Applying the rule to Tata Motors’ PV and CV arms
For Tata Motors, the demerger was structured such that each shareholder of the parent company received one share in the CV entity for every one share in the parent.
In the tax framework, you would apply the cost split ratio once the company announces how much of its net assets were transferred to the CV business. Suppose that after accounting for all assets and liabilities, 40 percent of the parent company’s net assets were carved out into the CV business and 60 percent remained in the PV business.
Then 60 percent of your original cost of Tata Motors shares becomes the cost of acquisition for your shares in the PV entity and 40 percent becomes the cost of acquisition for your shares in the CV entity.
The “grandfathering” and FMV safety net
Another key piece is grandfathering. In 2018 the tax law introduced a “grandfathering” rule for listed shares held as on 31 January 2018. If shares were listed on that date, you could use the fair market value (FMV) on that date instead of your actual purchase price for computing the cost of acquisition. But if you acquired shares before 31 January 2018 and the company got listed later, you could use indexation.
In the case of the new CV entity, since the shares did not exist on 31 January 2018, you may not directly apply the FMV benefit for the CV shares.
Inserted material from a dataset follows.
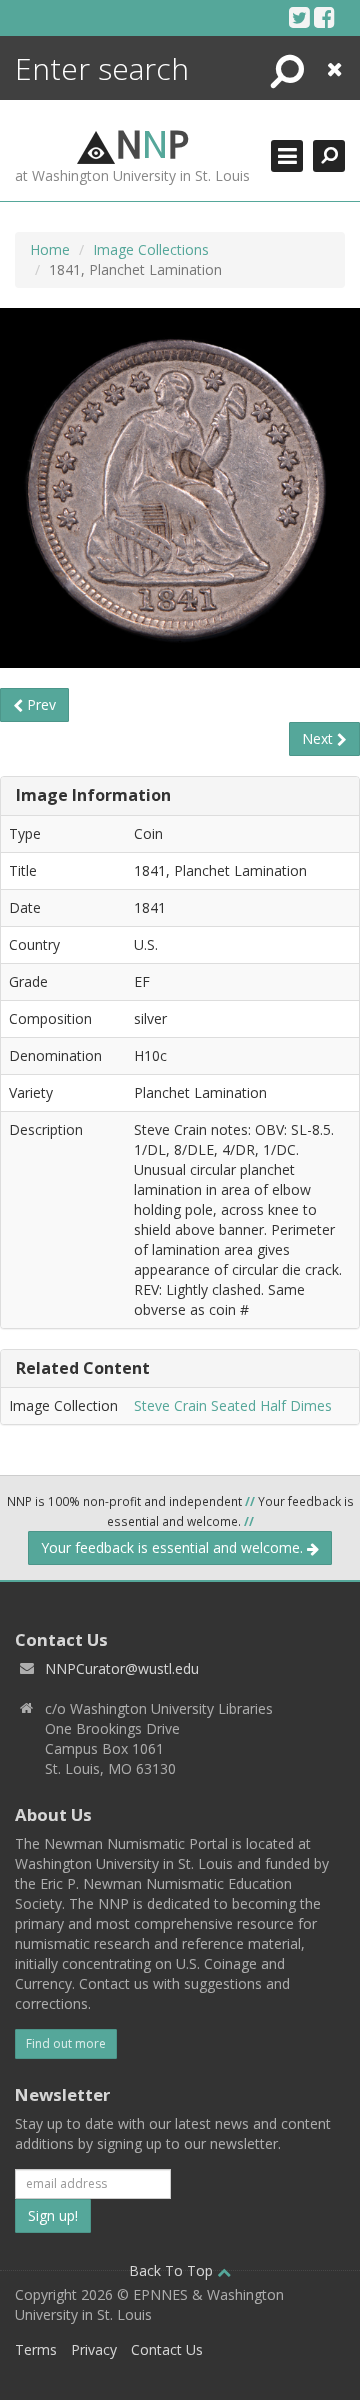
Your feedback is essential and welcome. (174, 1547)
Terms (36, 2349)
Therefore, for the resulting company you may use the proportionate cost on the basis of cost indexation. "Income tax law also provides for cost-reset in case of companies (i) where shares are listed as on 31 Jan 2018 or (ii) where shares were acquired on or prior to 31 Jan 2018 and the company was listed thereafter. In such scenarios for case (i), FMV of shares shall be the highest price quoted on a recognised stock exchange as of 31 Jan 2018, shall be available as cost of acquisition, where as in case (ii), cost indexation up to FY2017-18 shall be available," says Sachdeva.
Interestingly, in the present demerger, since the shares of the Resulting Company / New Company may not be said to have been acquired before 31 Jan 2018, the benefit of FMV as discussed may be said to be not available. Thus, proportionate original cost of shares would be available as cost of acquisition of shares. However, alternatively, with the application of grandfathering provisions under Income tax laws, the FMV testing has to be done on the existing shares of the Demerged Company/ Old Company and proportionate cost of those shares shall be considered as cost of acquisition of shares in Resulting Company/ New Company, explains Sachdeva.
Why this matters to investors
When you eventually sell either the PV or CV shares, your capital gains will be calculated using the cost of acquisition for each entity. Because the demerger itself is tax-neutral under section 47 of the I-T Act, you don’t pay tax when the shares are allotted to you.
Also, your holding period for the new shares continues from your original purchase of the parent shares.
The demerger of Tata Motors into PV and CV entities doesn’t change what you paid for the original shares, it just splits that cost between the two new stocks in a defined ratio based on your date of acquisition.
For the CV side you’ll use your apportioned original cost; for the PV side you may have eligibility for FMV under the grandfathering rules if you held shares before the cut-off.